*** DOCUMENT SEGMENT Section Begins ***
The present invention relates to apparatus constituting a source of laser radiation for use in medical and dental treatments, and to treatment methods which can be performed with such apparatus.
Laser radiation is currently employed in medicine and dentistry for performing a variety of procedures, including procedures which involve cutting, or vaporizing, soft tissues. Specifically, devices known as laser scalpels or laser knives have found acceptance in place of conventional scalpels.
It is also known that laser radiation can be employed to promote healing, and to effect cauterization, coagulation and sterilization among others.
In addition, considerable research has demonstrated the ability of laser radiation having a suitable wavelength and energy density to cut hard tissues, including bone, enamel, dentin and cementum, as well as demineralized hard tissue such as carious tooth tissue. In dental applications, soft tissue which can be cut includes gum, nerve tissue and pulp. Laser radiation can also be employed to cut tartar, plaque or calculus which forms on tooth surfaces, as well as similar materials which accumulate in body passages, including blood vessels and urinary passages.
The term "cutting" used herein encompasses mechanisms such as vaporization, which may be achieved by photoablation, or photodisruption.
The effect of laser radiation on any particular tissue depends essentially on the wavelength and power level of the radiation and the form in which the radiation is delivered, i.e. continuous-wave (CW) or pulsed. Heretofore, it has been the practice, when seeking to perform a particular procedure, whether clinically or in connection with research, to seek the type of laser whose wavelength will be most effective for that procedure, and to then seek to arrive at optimum values for power level and, if pulsed radiation appears preferable, the optimum values for pulse duration and repetition rate. The energy delivered by each such pulse will be a product of the laser power output and the pulse duration. The energy density with which each pulse is applied to tissue being treated will depend on the diameter of the radiation spot on the tissue and is a significant parameter in determining the effect of such laser radiation.
In procedures of the type described above, the ability to apply the radiation to a desired location is of substantial importance and it is known to be desirable to apply the radiation by means of a handpiece which can be easily directed by the physician or dentist. Since, however, lasers themselves, particularly those which must produce the power levels required by such medical treatments, are relatively bulky devices, a handpiece is usable only if a feasible means exists for conducting laser radiation from the laser itself to the handpiece. Optical fibers represent a logical and attractive solution to this problem. However, radiation produced by many of the lasers which are currently in use cannot be satisfactorily transmitted via optical fibers. This is true, for example, for CO.sub.2 laser radiation.
*** DOCUMENT SEGMENT Section Ends ***
▶ REQUIRED WORK:
• a. In the text on medical and dental laser apparatus, which laser's radiation is named as an example that cannot be satisfactorily transmitted via optical fibers?
• b. Extend the text on medical and dental laser apparatus, picking up after its final sentence.
You can ignore the lines that follow the text.
*** EXTRACTED INFORMATION Section Begins ***
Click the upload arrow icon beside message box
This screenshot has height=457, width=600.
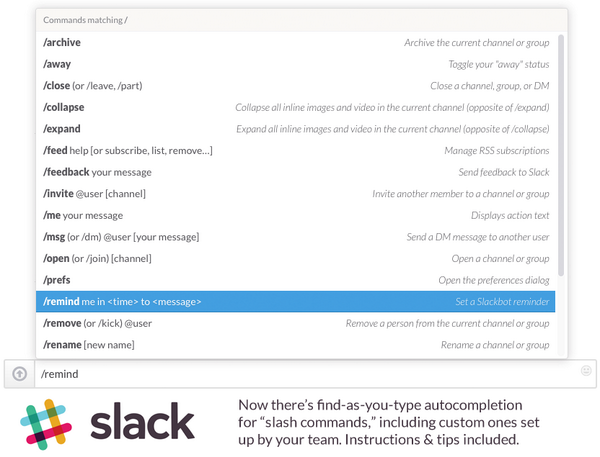click(x=19, y=374)
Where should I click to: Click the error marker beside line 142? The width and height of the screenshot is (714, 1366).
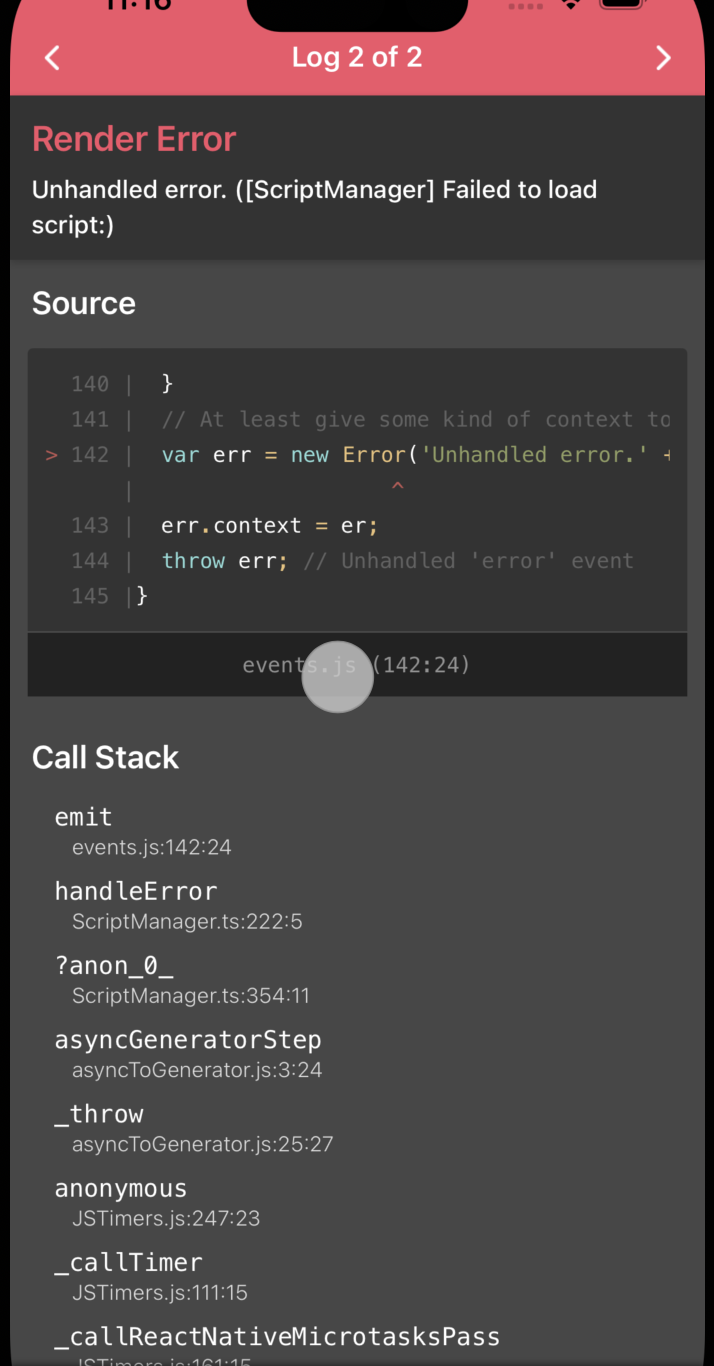pos(51,455)
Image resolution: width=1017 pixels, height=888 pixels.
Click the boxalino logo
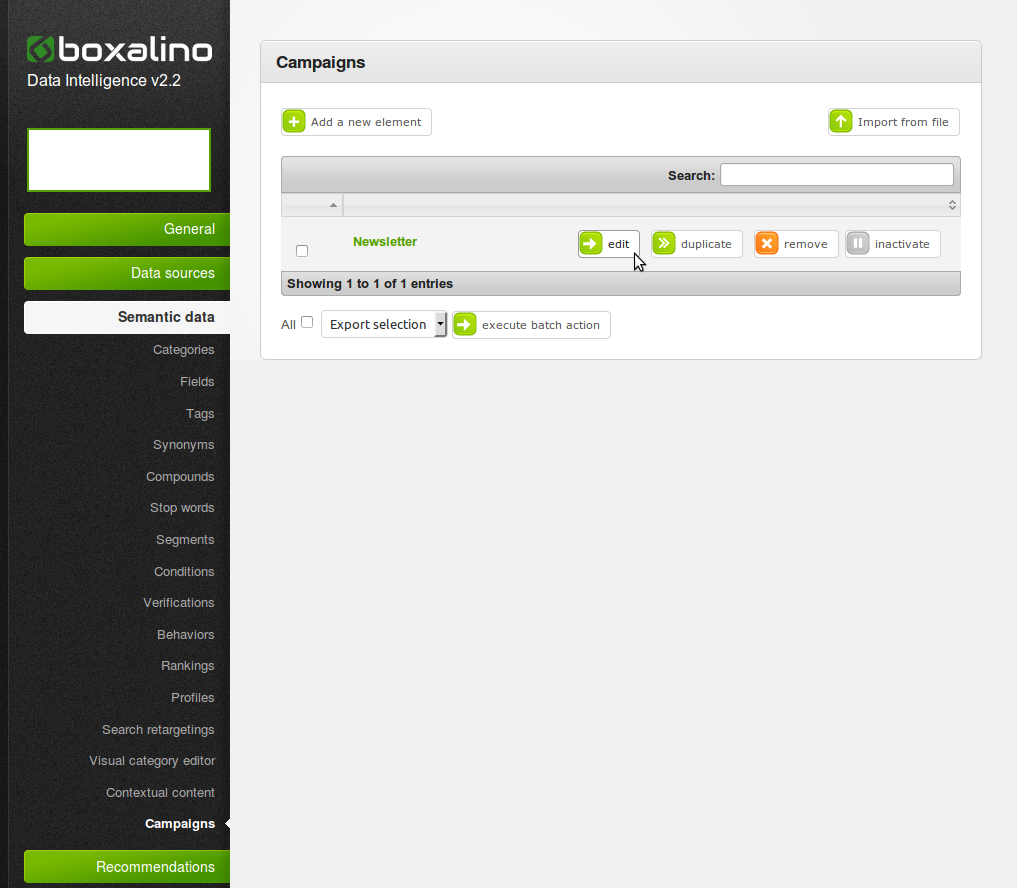[119, 50]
*** EXTRACTED INFORMATION Section Ends ***
▶ RESPONSES IN ORDER:
• a. CO2 laser radiation.

• b.
On the other hand, it is known that radiation wavelengths from about 0.5.mu. at least up to about 3.mu. can be efficiently transmitted via conventional optical fibers, at least at relatively low power levels.
Laser radiation having a wavelength of less than 3.mu. includes those produced by the Nd:YAG laser (fundamental wavelength 1.06.mu.) and the Er:YAG laser (fundamental wavelength of 2.94.mu.). Both of these forms of laser radiation are capable of cutting various types of tissue, although each employs a somewhat different mechanism to do so. This difference results in part from the fact that water has a very low coefficient of absorption for radiation at the wavelength of 1.06.mu. and a relatively high absorption coefficient for radiation at the wavelength of 2.94.mu..
U.S. Pat. Nos. 4,931,053 and 4,951,663, to L'Esperance, Jr., disclose apparatus including two lasers producing beams which are aligned onto a common output axis. The laser radiation is selected to avoid inducing photocoagulation, photonoptical tissue breakdown, photovaporization, or photoablative decomposition of the affected body tissue or cells.
According to U.S. Pat. No. 4,931,053, the radiation is selected to enhance vascular or like growth beyond what may be achieved by a single laser.
According to U.S. Pat. No. 4,951,663, the laser radiation is selected to provide a biomedical sterilization system which can destroy microorganisms in the dermis as well as in the epidermis.
U.S. Pat. No. 4,925,523, to Braren et al, discloses apparatus in which beams of laser radiation at the wavelengths of 193 nm and 308 nm are aligned on a common output axis and are applied to a workpiece to produce an enhanced ablative effect. The 193 nm radiation excites molecules of the workpiece material to cause some of the molecules to ablate and others to enter the triplet state without ablating. The 308 nm wavelength ablates molecules which have been placed in the triplet state. The 308 nm wavelength can not itself ablate molecules which have not been excited. This patent mentions other wavelength pairs, describes the effect of the radiation on various plastic materials, and hypothesizes that the method can be used to etch organic substrates including tissue, bone and teeth.
U.S. Pat. No. 4,408,602, to Nakajima, discloses a system having two laser cutting sources each of which is effective on different types of tissues, means being provided to switch between sources.